Normalnie standard. Jeszcze się nie zdarzyło, żeby któryś wiedział.

Wy też tak macie?

 

Niedawno podwoziłem kawałek małżeństwo klientów (oboje po 40-tce). On wsiadł i tyle.

A ona zaraz pyta - Niech mi pan powie, co takiego jest w tej marce?

No to poopowiadałem..., a gościu nic. :shock:

Dodam, że było ciemno, a kobieta rozpoznała markę. Jak dla mnie niezwykłe. :shock:

Odnośnik do komentarza
Udostępnij na innych stronach

Ostatnio policjant wręczając mandat

"za szybkie Subaru sobie pan kupił" - tak, mowa była o moim wolnossaku :)

 

 

U mnie się czepiają Legaca, że niby taki szybki.

A jak już słyszę tekst "gdzie się pan tak spieszy", a na suszarce ma ledwo 72 km/h, to mam mu ochotę odpowiedzieć niecenzuralnie.

Odnośnik do komentarza
Udostępnij na innych stronach

Ostatnio policjant wręczając mandat

"za szybkie Subaru sobie pan kupił" - tak, mowa była o moim wolnossaku :)

 

 

U mnie się czepiają Legaca, że niby taki szybki.

A jak już słyszę tekst "gdzie się pan tak spieszy", a na suszarce ma ledwo 72 km/h, to mam mu ochotę odpowiedzieć niecenzuralnie.

72 na 40 to dużo... :twisted::P :wink:

Odnośnik do komentarza
Udostępnij na innych stronach

Pierwsze po zmianie auta doświadczenia z Policją.

 

Jadę sobie wieczorem w niedzielę po całym dniu udanego upalania dwupasmówką w Gdańsku. Tempo relaksowe, bo się wyżyłem na torze.

Na prawym pasie Policja, więc obroty nie za wysokie, żeby rykiem silnika Władzy nie onieśmielać i powolutku ich doganiam. I co? Jak tylko łapiemy kontakt wzrokowy, to panowie Policjanci niebieskie światełka i pokazują palcem, żeby zjechać na bok. No to zjechałem.

 

Po zatrzymaniu czekam na pana Policjanta (PP). Odchylam szybę. Podchodzi.

JA: Mogę już się rozpiąć.

PP: [nie patrzy na mnie, tylko cały czas do auta, jakby UFO zobaczył] Taa, tak i niech mi Pan od razu mówi do czego te wszystkie zegary są?
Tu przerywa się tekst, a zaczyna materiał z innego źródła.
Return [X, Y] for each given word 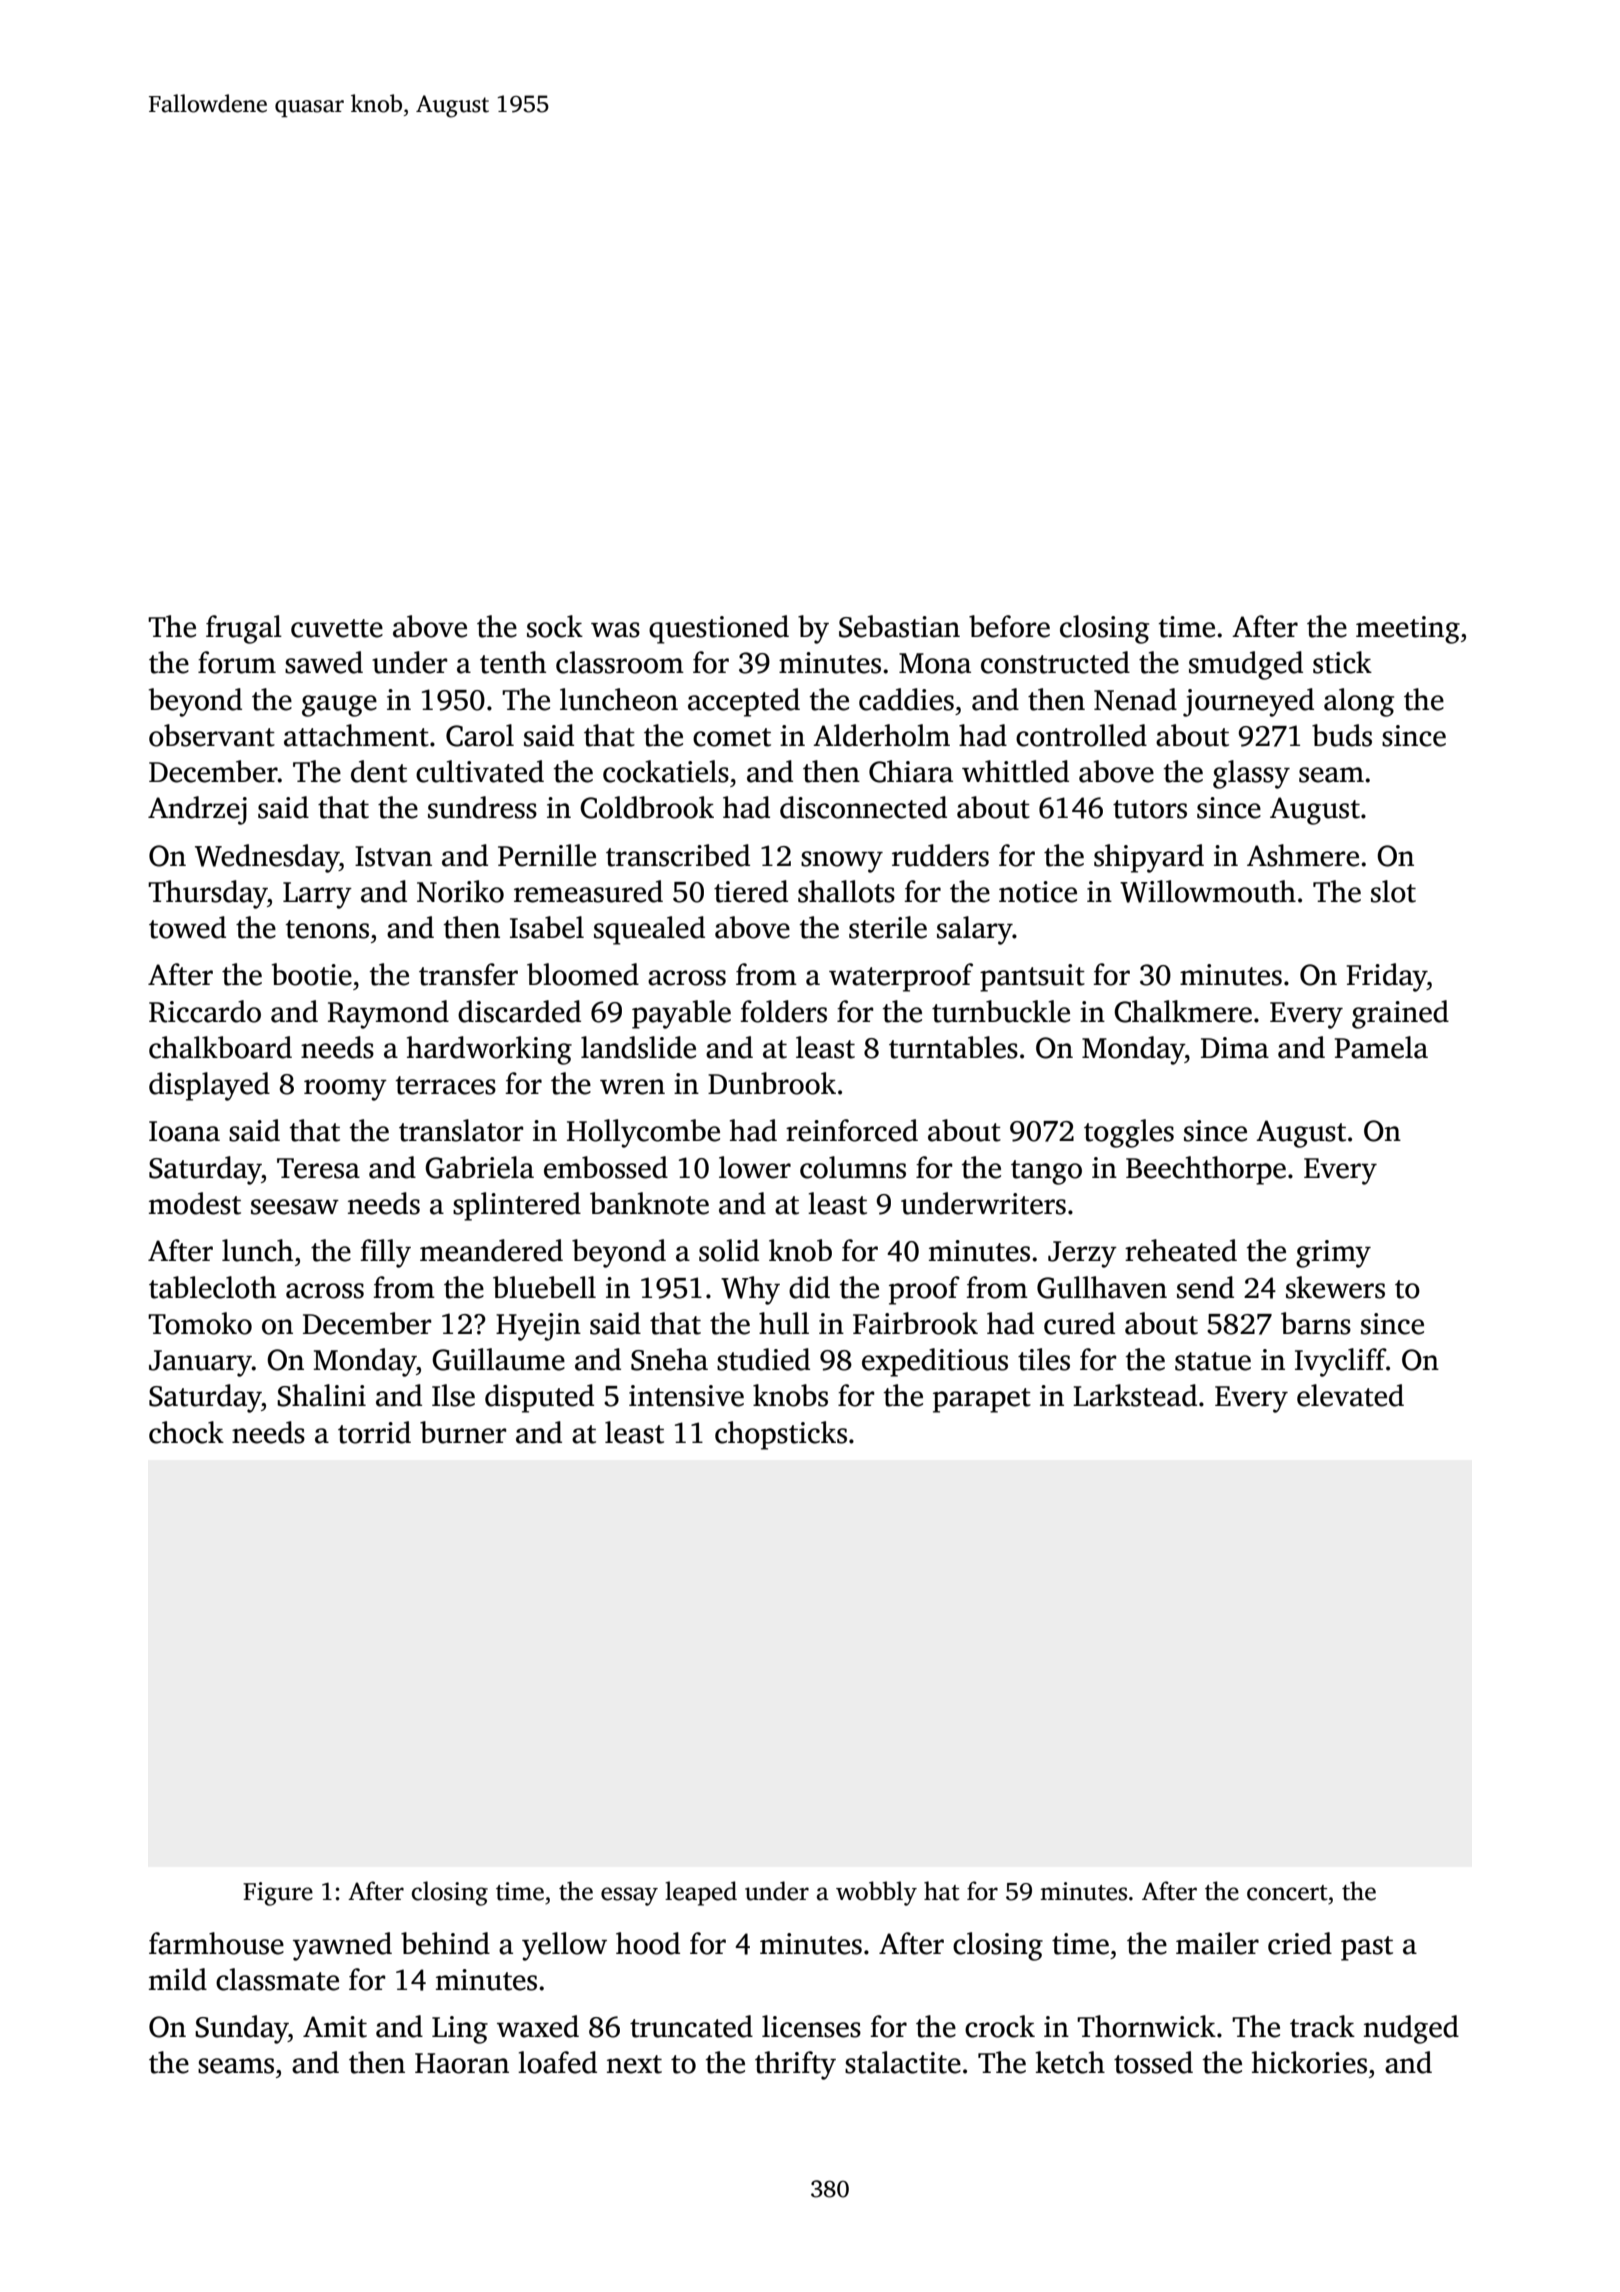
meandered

JA: [zdziwiony wymieniam] Od góry ciśnienie i temperatura oleju, EGT, a tamten na środku to ciśnienie doładowania.

PP: [Wyraz twarzy: No przecież wiem co to...] Aha. Hmm. No to poproszę prawo jazdy, dowód rejestracyjny i ubezpieczenie.

JA: [Wysiadam, szukam] Proszę.

PP: To ile to ma koni?

JA: 320.

PP: To trochę jedzie, co?

JA: No tak...

PP: Ale i pali chyba trochę...?

JA: No raczej.

PP: To ile?

JA: 12-15 na trasie, 15-30 w mieście i 30-50 na torze.
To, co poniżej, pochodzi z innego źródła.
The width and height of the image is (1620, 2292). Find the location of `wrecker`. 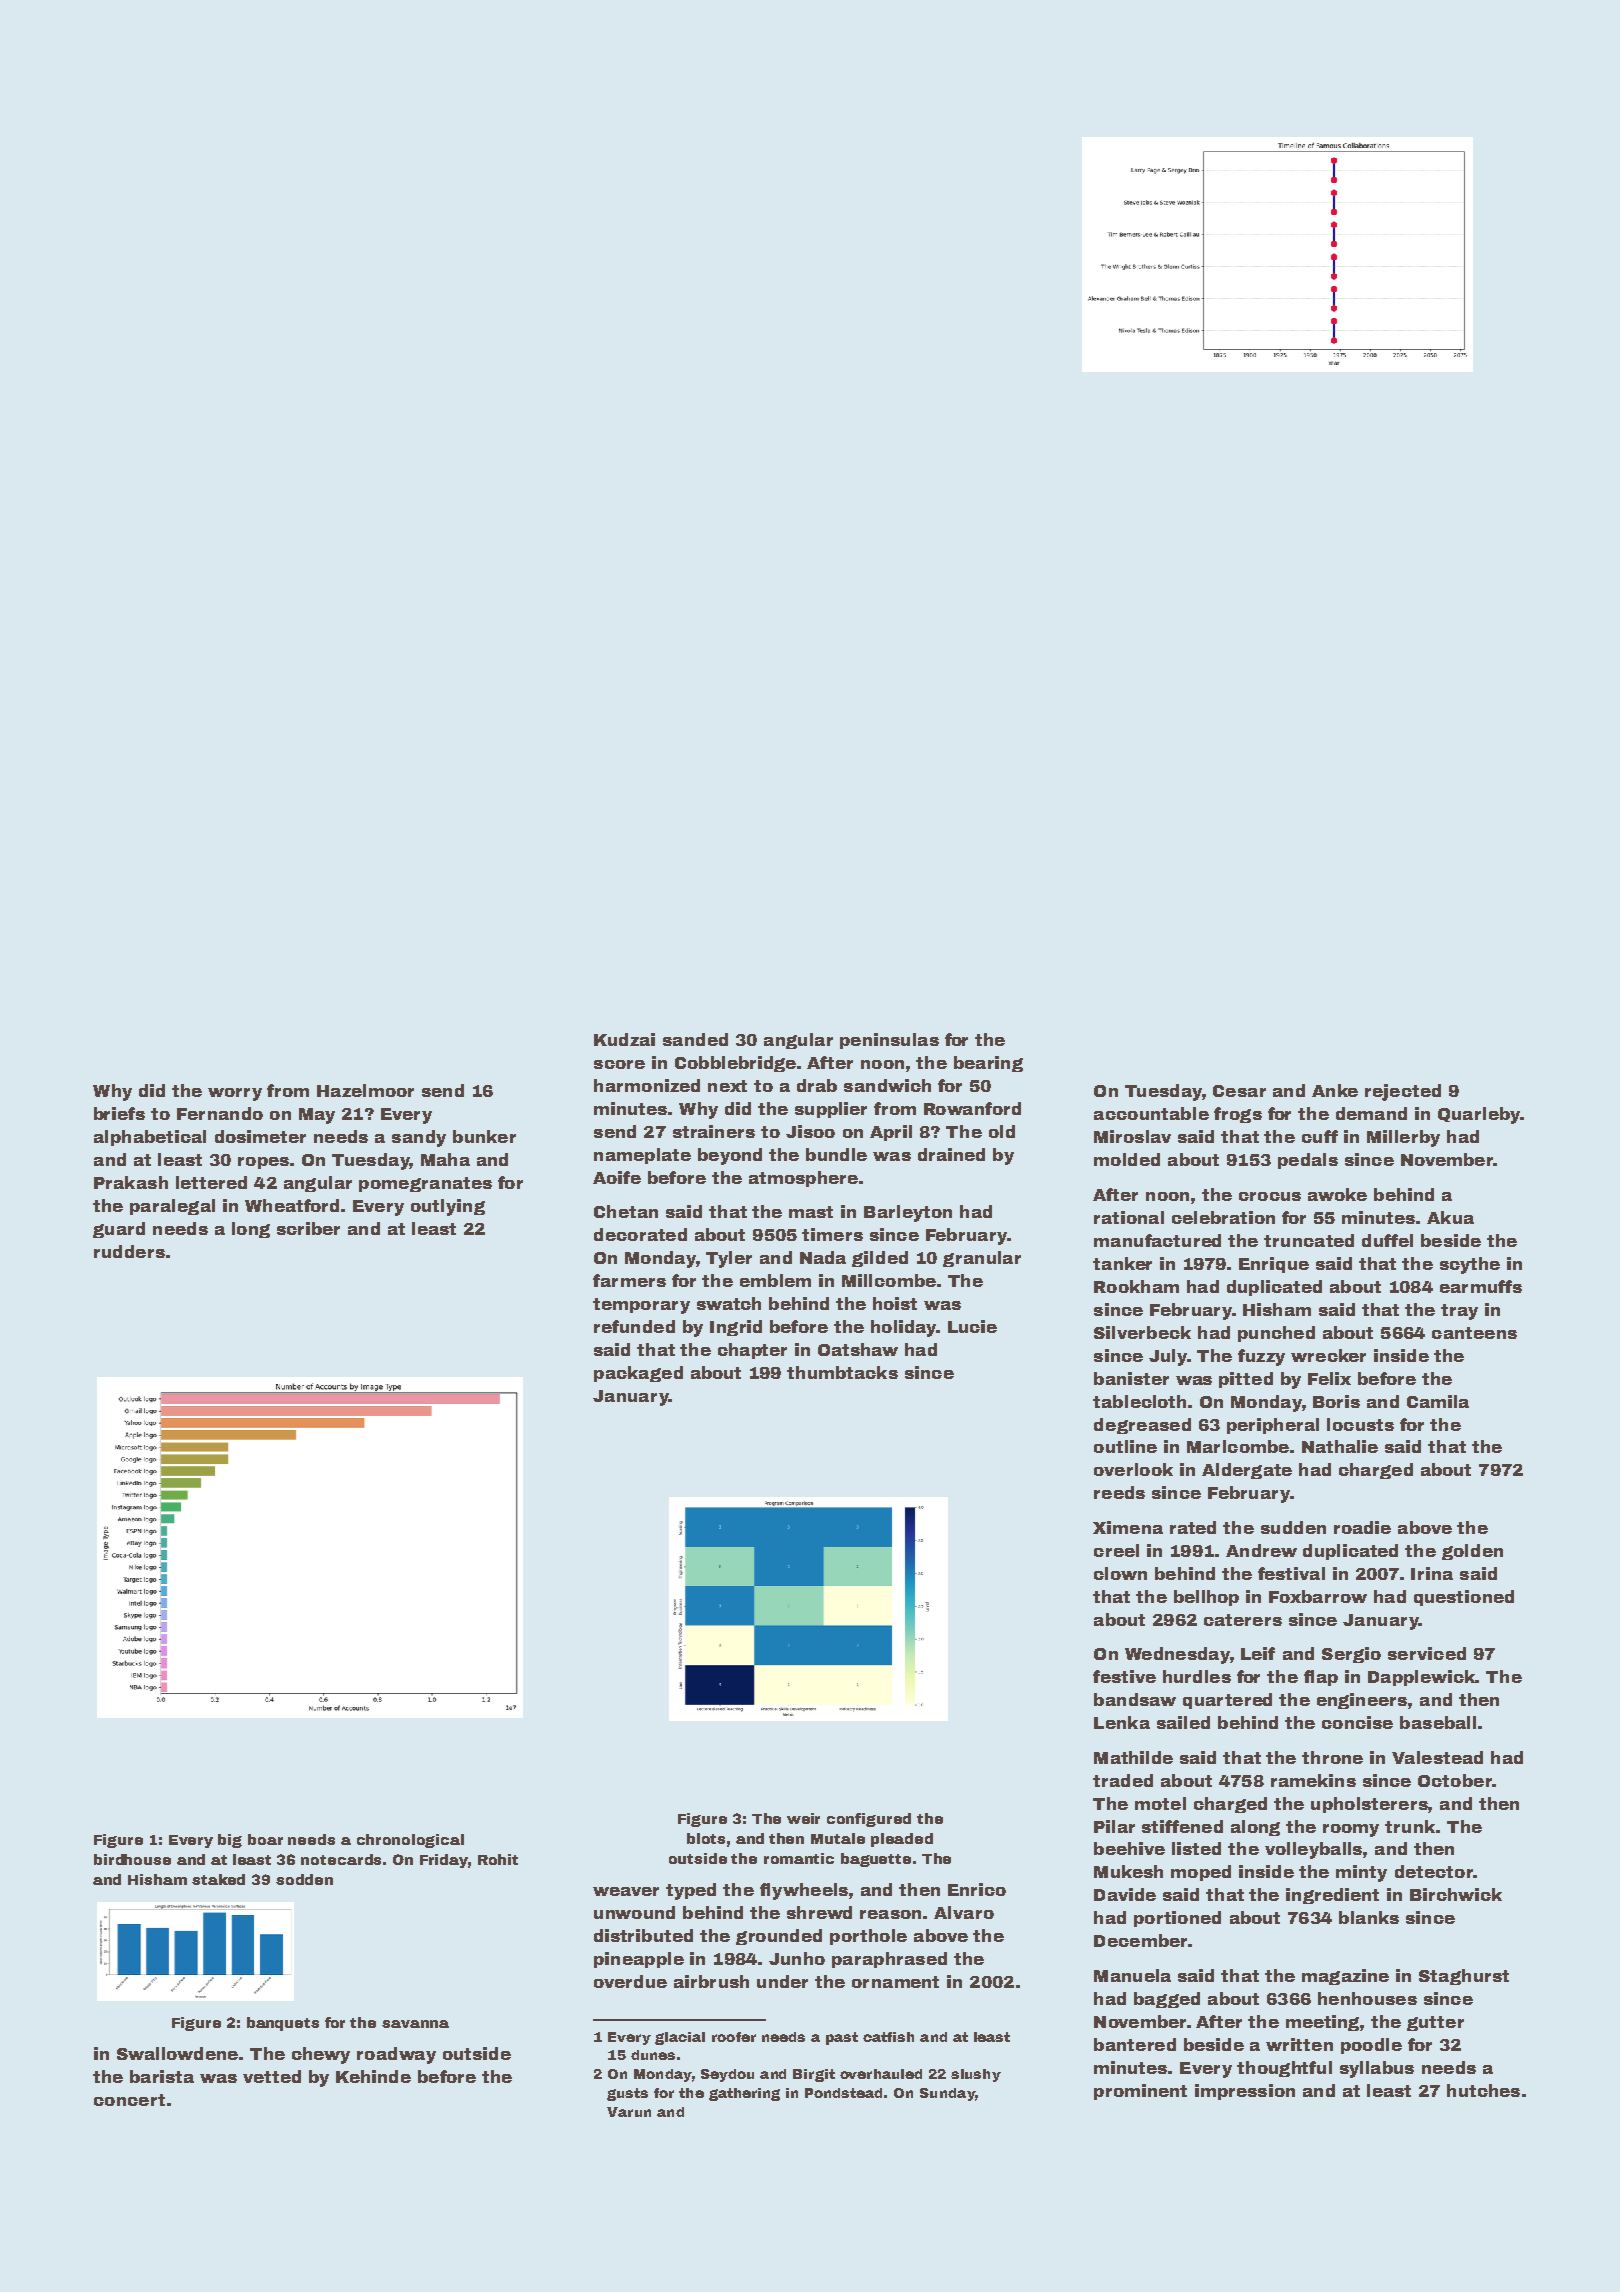

wrecker is located at coordinates (1328, 1355).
PP: A to ściga się Pan tym?

JA: Nie, jeżdżę po torze dla frajdy, żeby nie musieć testować auta na publicznych drogach [--> konfesjonał za kłamstwo].

PP: [zawiedziony ostatnią odpowiedzią] A szyba, to dlaczego pęknięta jest?

JA: Nie jest.

PP: No co Pan, to ja bym się pomylił?

JA: Najwyraźniej.

PP: Aaaaa... Rzeczywiście, nie jest. Bo ja właśnie dlatego Pana zatrzymałem. Wobec tego życzę szerokiej drogi i nie przeszkadzam już. Do widzenia.

JA: Do widzenia.

 

Pęknięta szyba... Akurat! Furę chciał se obejrzeć i tyle. O!

 

i ci nie skasowales go jakims bonusem za ogladanie???

 

Kiedys zatrzymali mnie i forka za (w sumi za predkosc), a ze wa francyji forek to jak snieg w lipcu zaczeli wypytwac o moc ot i o owo

(dla ciekawostki byli dlubnientym WRXem)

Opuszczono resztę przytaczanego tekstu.